## begin Data shown

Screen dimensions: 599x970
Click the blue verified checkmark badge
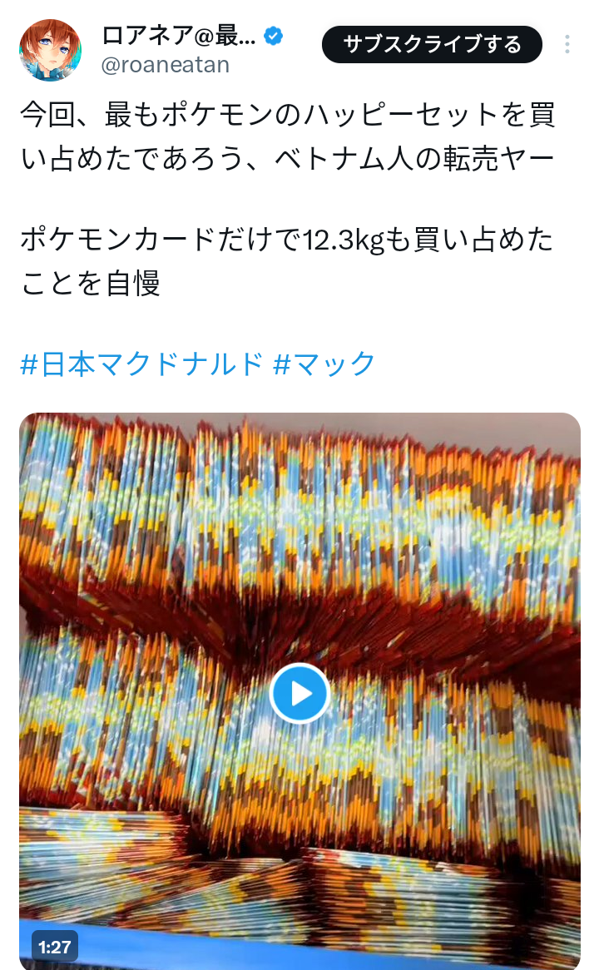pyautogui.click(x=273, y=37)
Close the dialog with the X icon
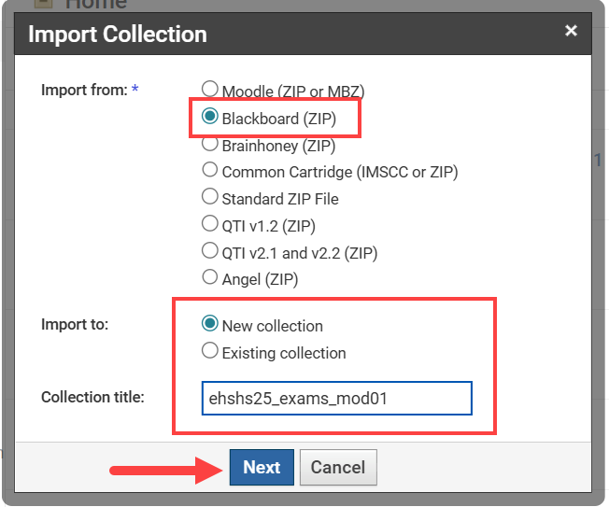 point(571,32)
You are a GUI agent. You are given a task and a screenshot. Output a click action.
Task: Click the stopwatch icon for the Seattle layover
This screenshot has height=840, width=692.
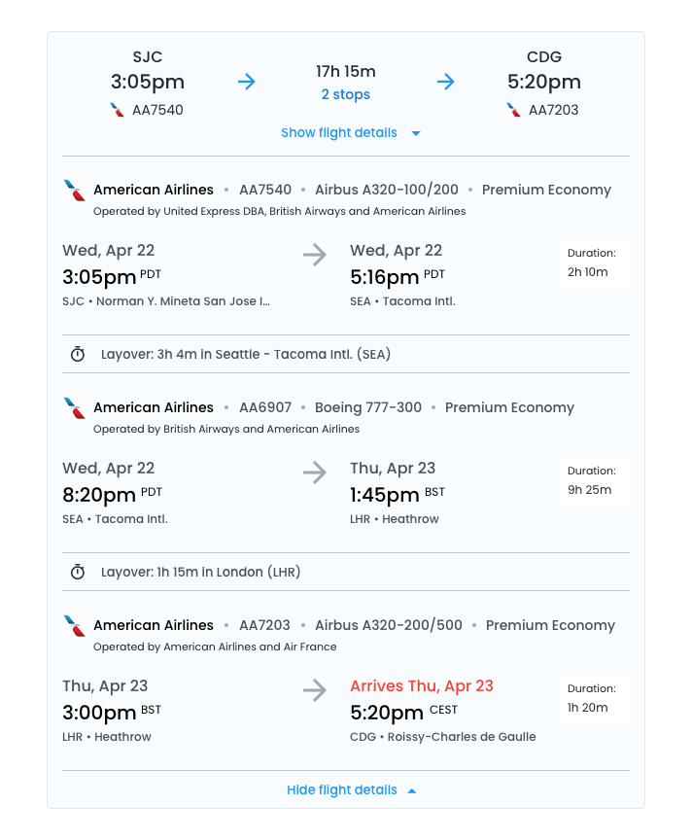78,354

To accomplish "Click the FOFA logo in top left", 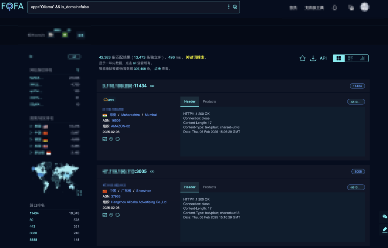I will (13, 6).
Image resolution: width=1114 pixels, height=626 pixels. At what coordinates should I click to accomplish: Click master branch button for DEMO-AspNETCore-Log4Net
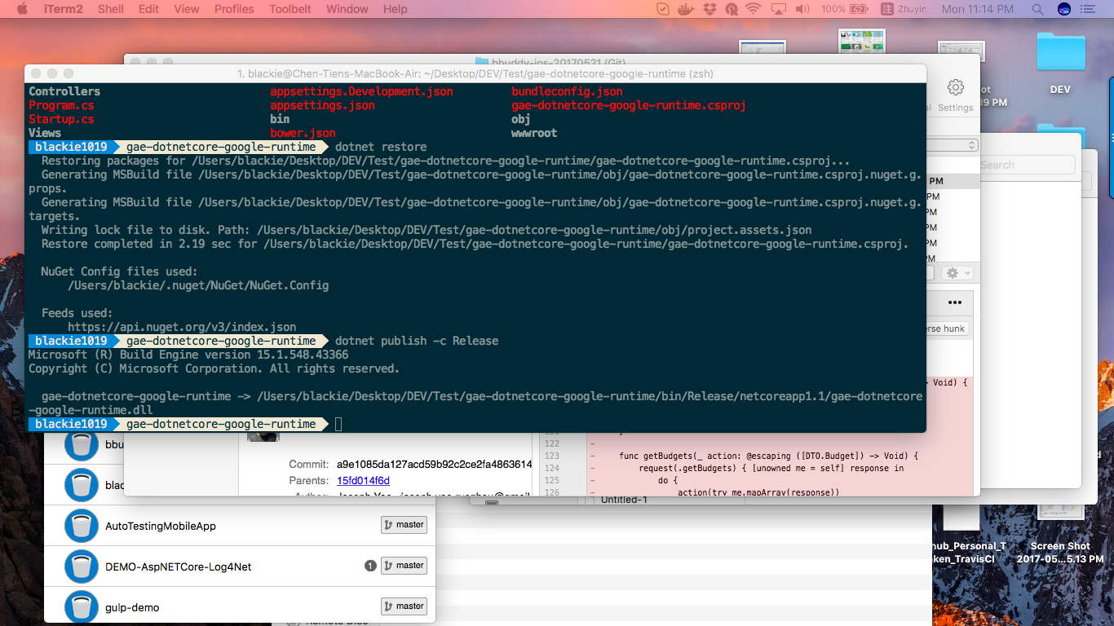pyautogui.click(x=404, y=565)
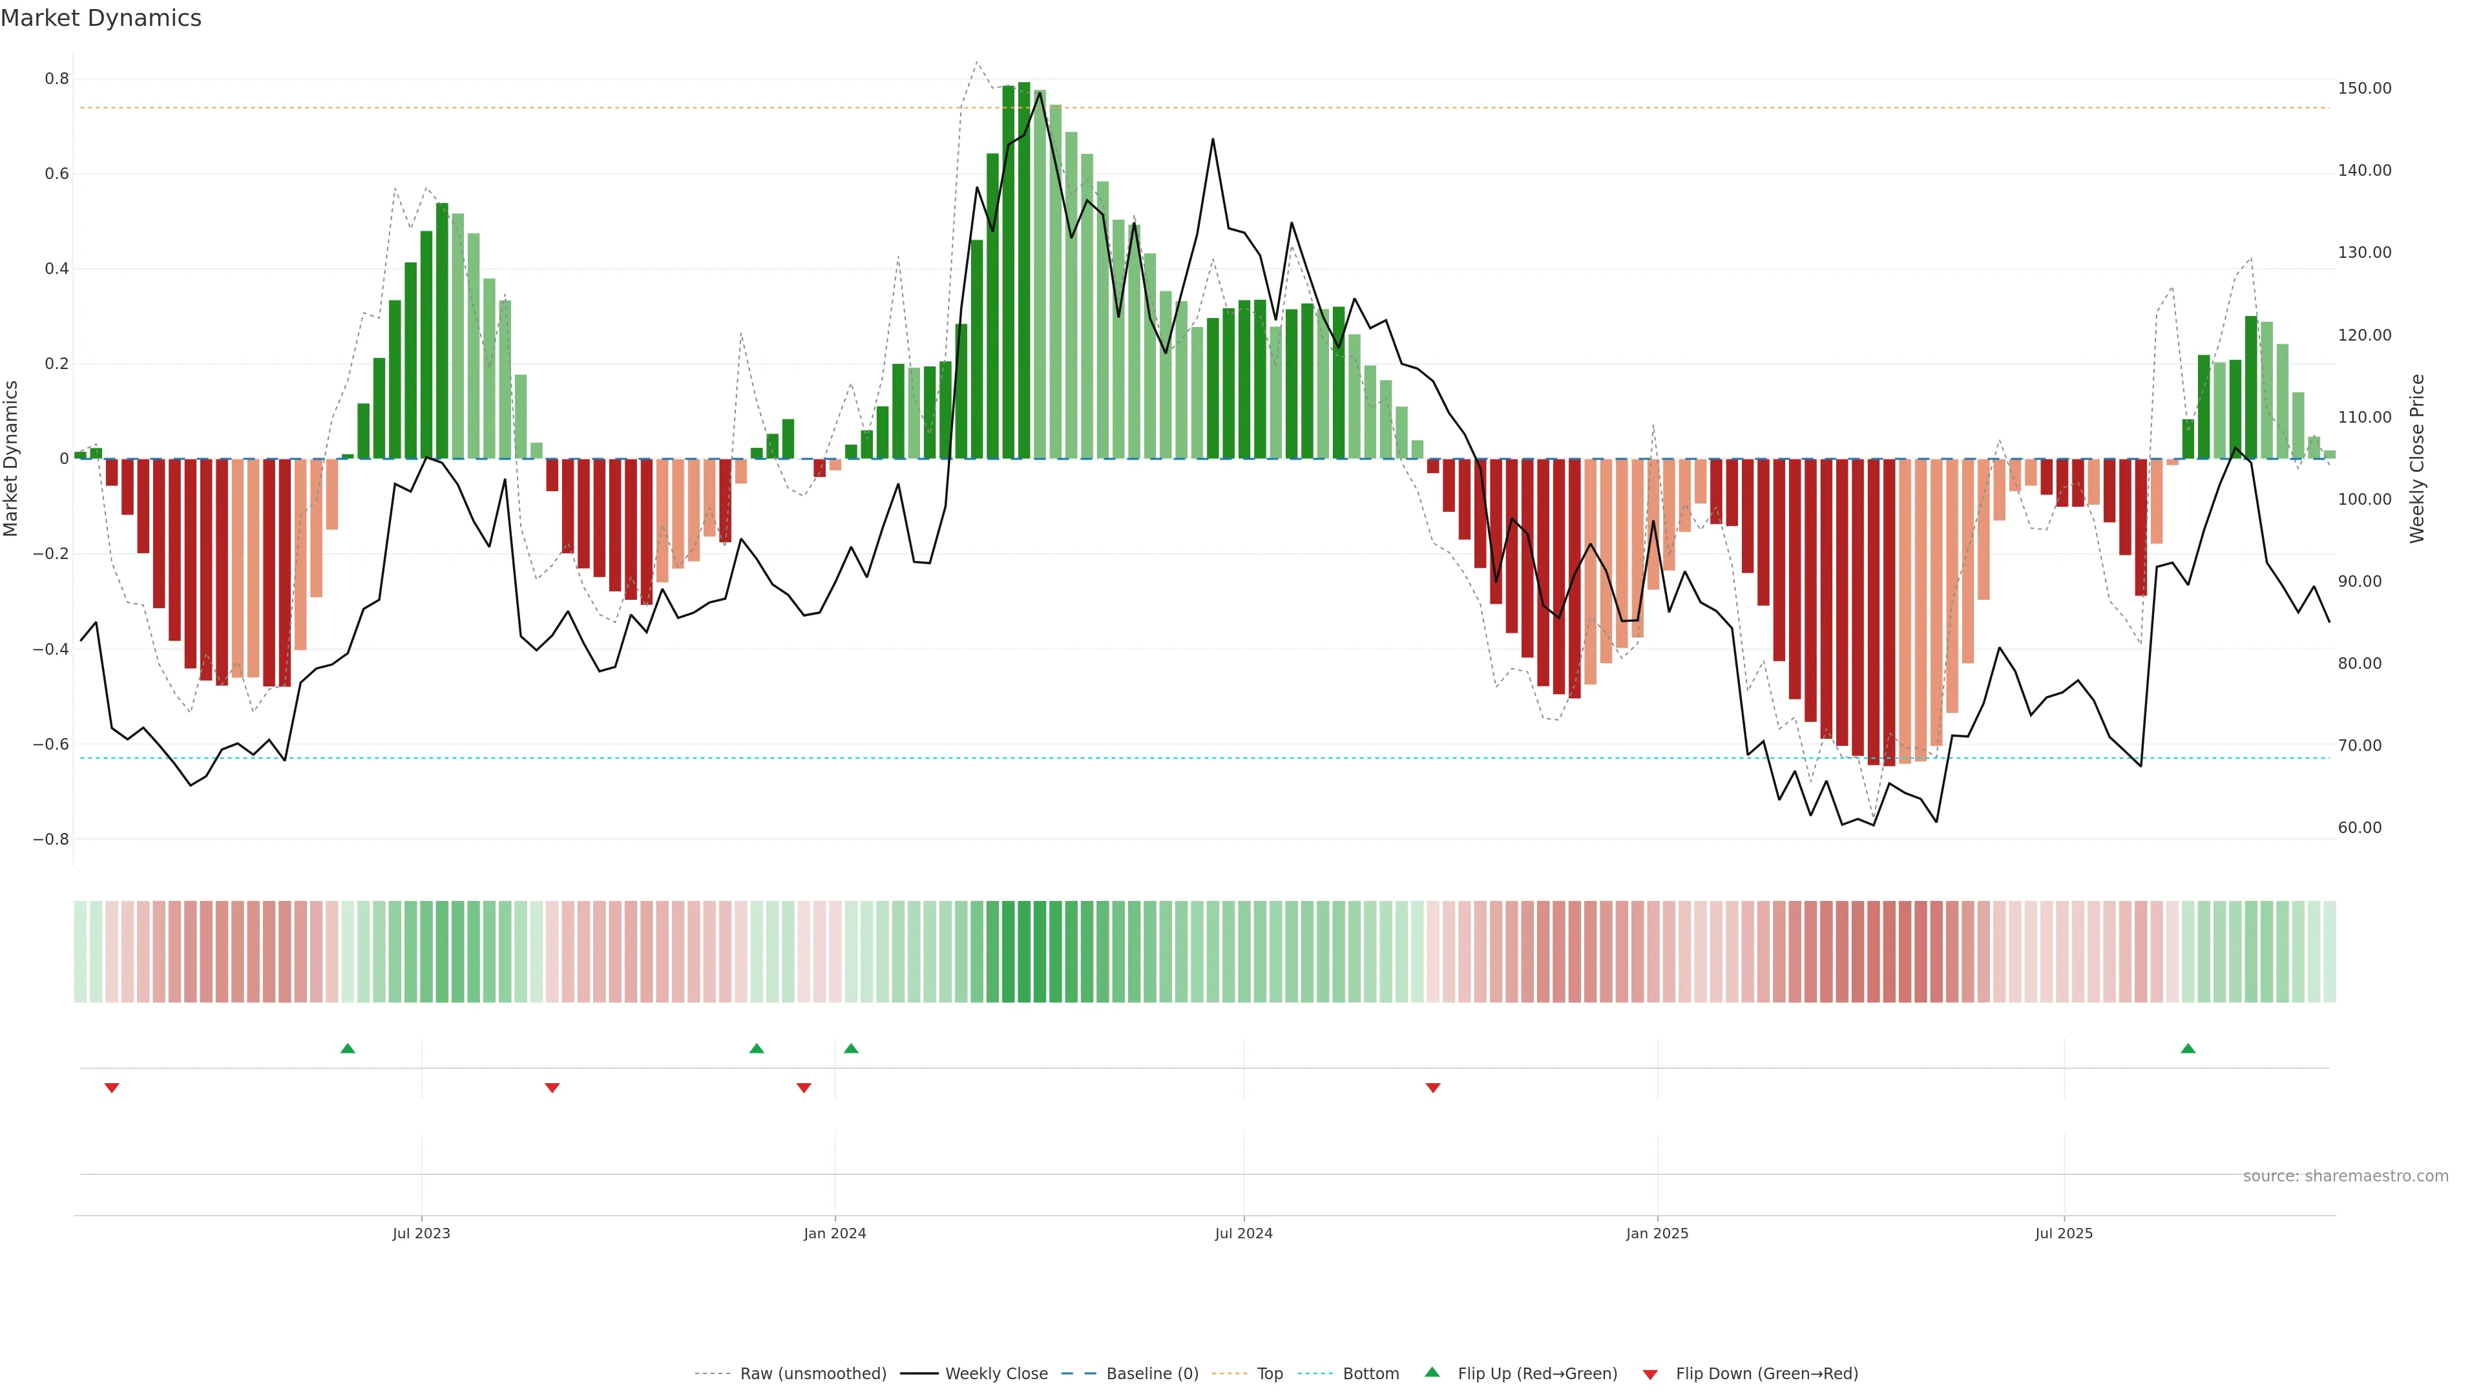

## end Data shown

Your objective
Pick out each line above that contains the word "icon", and copy those lines.

Complete response
Close the dialog with the X icon
Task: Click the stopwatch icon for the Seattle layover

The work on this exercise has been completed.